Figure 1.4 Benthic cyanobacterial blooms observed in Raivavae and Rurutu islands (French Polynesia), showing field aspects (left) and corresponding microscopic images of the organisms (right). (a) Marine benthic Anabaena sp. forming partially detached fibrous mats; (b) Mats of Aulosira schauinslandii Lemmermann 1905, a marine benthic heterocystous cyanobacterium first described from Hawaii; (c) Oscillatoria bonnemaisonii Crouan ex Gomont forms loose, bright red colonies which may fuse into contiguous covers; (d) Hydrocoleum cantharidosmum (Montagne) Gomont (genetically close to planktonic Trichodesmium), one of several toxic populations forming mats. Microscopic images © S. Golubic.
CTXs detection and quantification remains a difficult issue due to the wide range of congeners present in trace amounts in contaminated matrices. Presently, several detection methods are available with varying sensitivity and selectivity. These include the mouse bioassay (MBA), the receptor-binding assay (RBA), the cell-based assay (CBA) and liquid chromatography coupled to tandem mass spectrometry (LC-MS/MS), as well as various immunological assays (see Caillaud et al., 2010 for a review). The gene cluster encoding ciguatoxins is still unknown. However, the construction of these polyketides is achieved via the polyketide pathway and thus probably involves PKS with some additional functional segments (Lopez-Legentil et al., 2010). A hybrid NRPS and PKS gene was, for example, characterized from the toxic dinoflagellate Karenia brevis which produces brevetoxins – polyketides that show very strong structural homologies with ciguatoxins (Lopez-Legentil et al., 2010).
According to the current EU legislation, fishery products containing biotoxins, such as ciguatoxins, are not to be introduced to the market (Paredes et al., 2011). Currently, the European Food Safety Authority (EFSA) could not characterize the risk associated with CTXs, because of the scarce data available (EFSA, 2010). However, the presence of CTX in fish from the Madeira Archipelago (Europe) was recently confirmed for the first time (Otero et al., 2010). In other parts of the world, there are only a few specific regulations for CTX, although some bans have been installed as public health measures, such as the prohibition of selling high-risk fish species coming from known toxic locations. These bans have been installed in American Samoa, Queensland, French Polynesia, Fiji, Hawaii, and Miami (Paredes et al., 2011).

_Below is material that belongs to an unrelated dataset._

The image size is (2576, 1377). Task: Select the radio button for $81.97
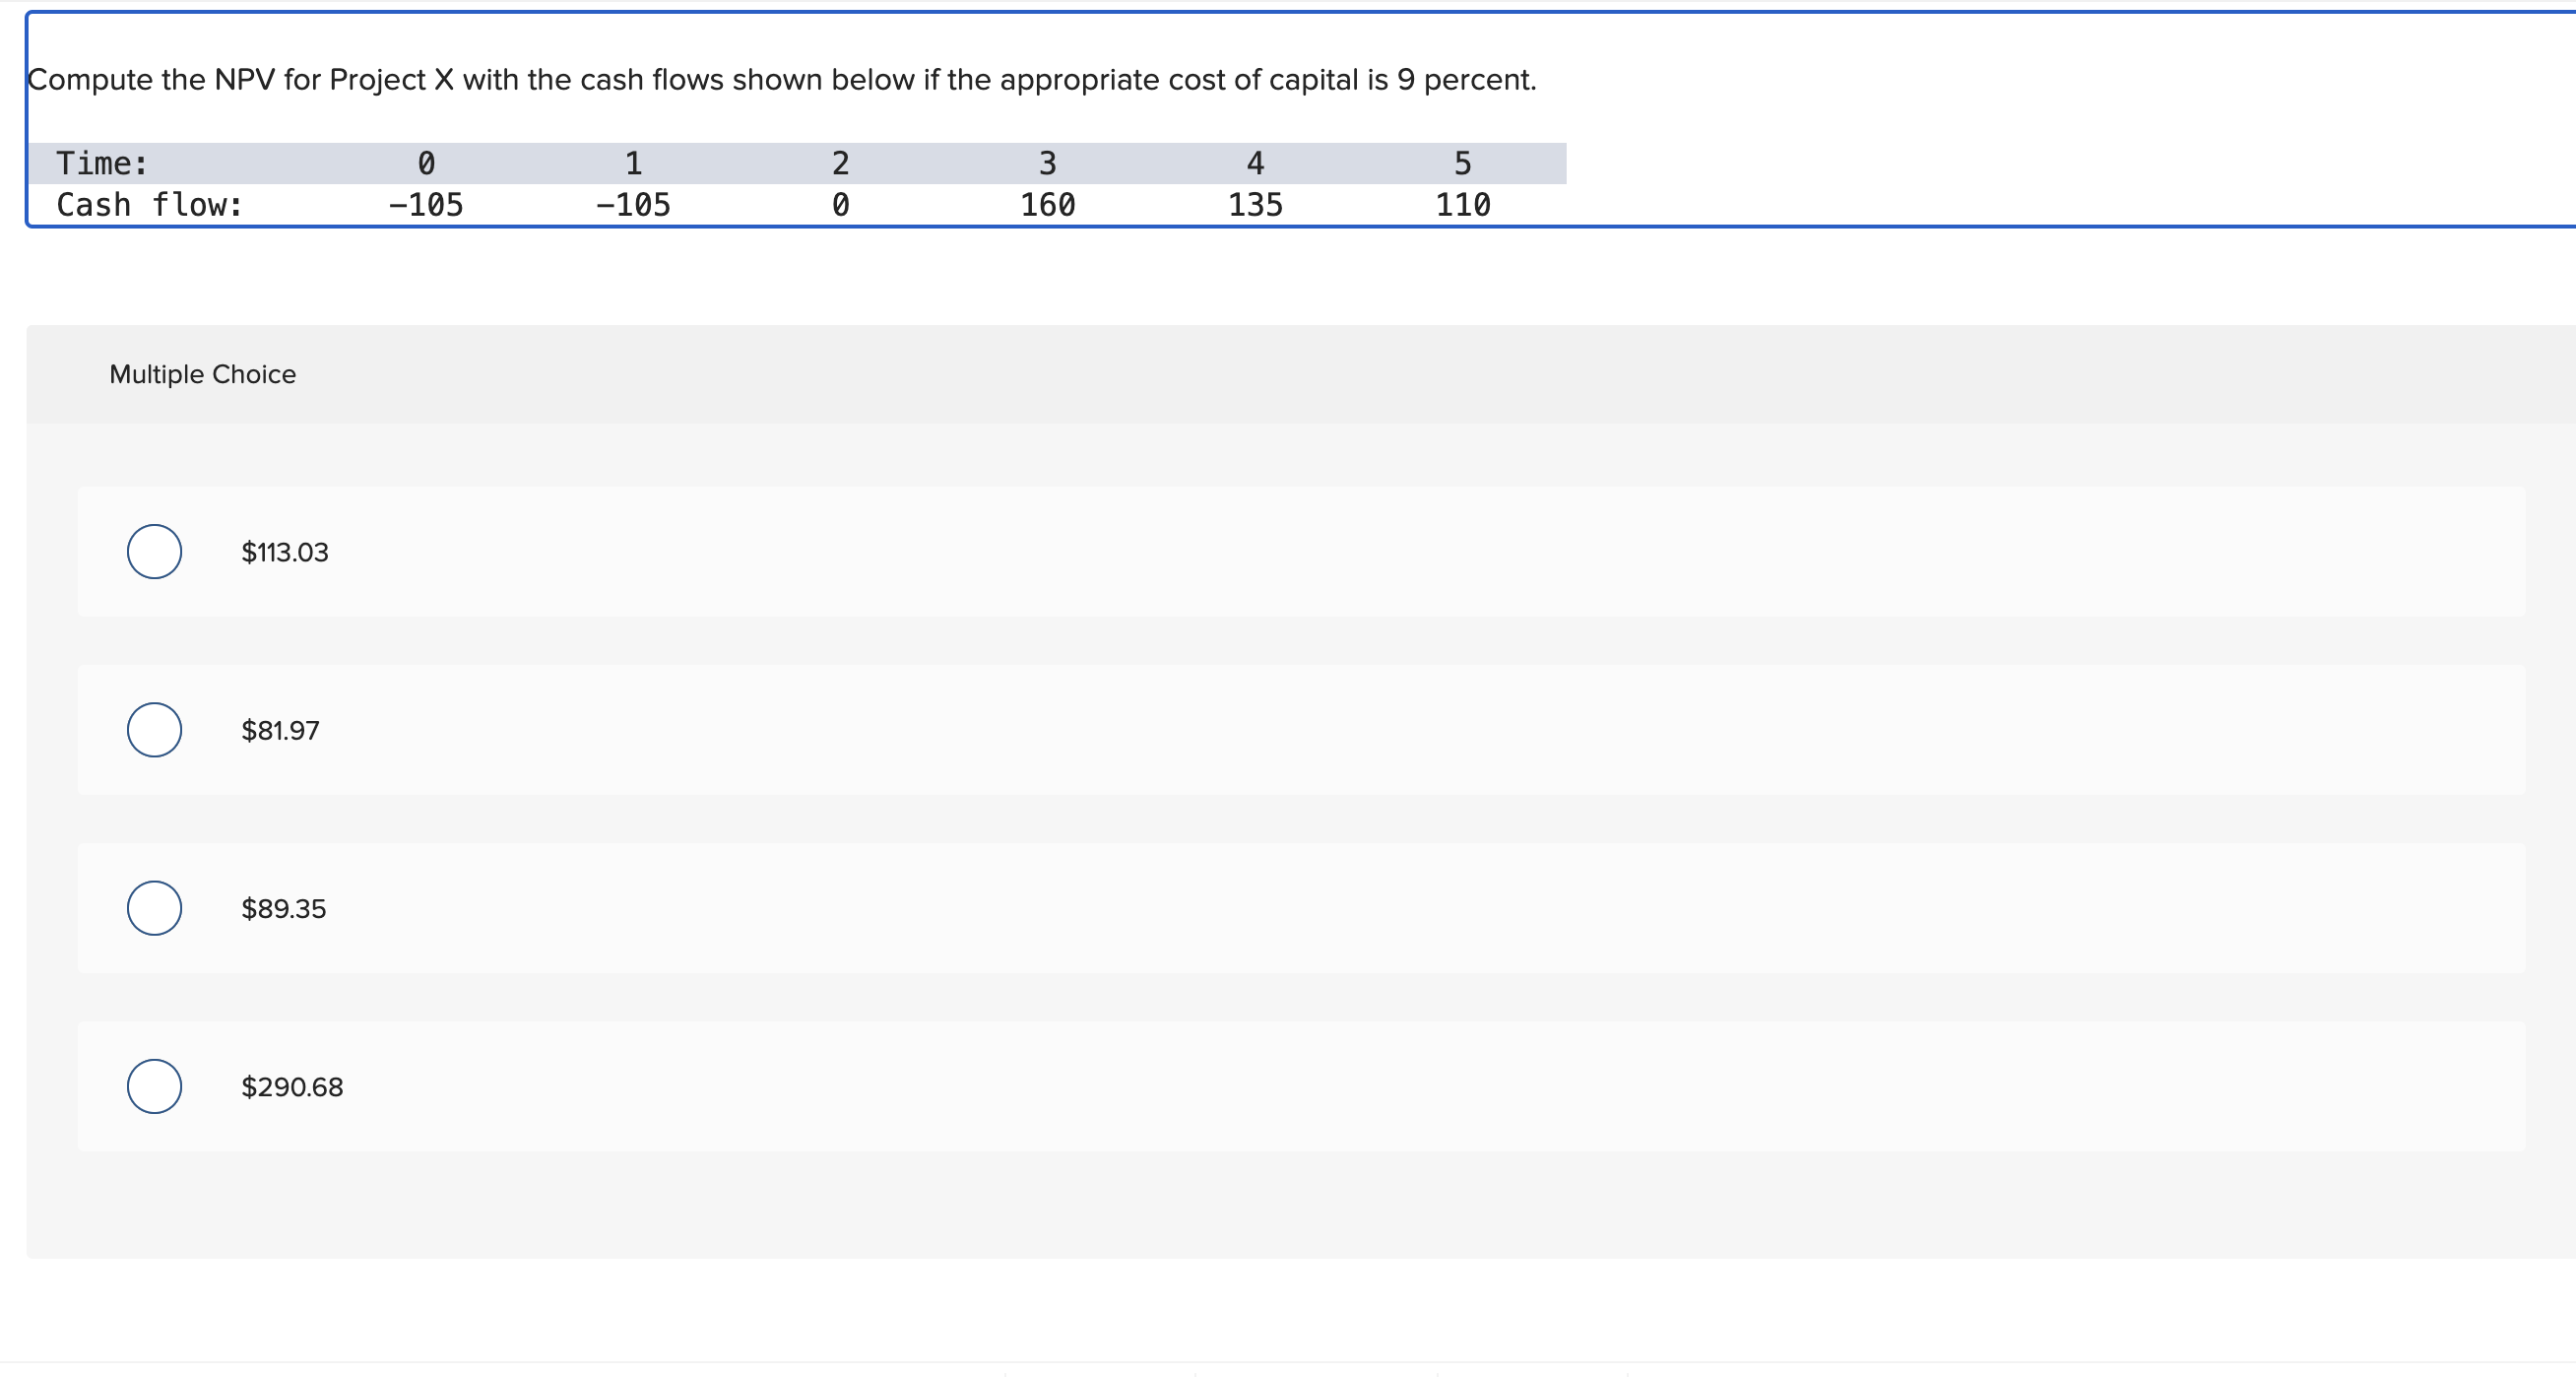click(x=154, y=729)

1.2.2 Ciguatera Shellfish Poisoning (CSP): A New Ecotoxicological Phenomenon
Epidemiological studies conducted in New Caledonia (Lifou), French Polynesia (Raivavae) and the Republic of Vanuatu (Emao) have suggested a link between disturbances of the reef ecosystem, the development of oscillatoriacean cyanobacterial blooms, and an increase in ciguatera-like incidents following the consumption of giant clams from contaminated areas (Laurent et al., 2008; Kerbrat et al., 2010; Chinain et al., 2010; Laurent et al.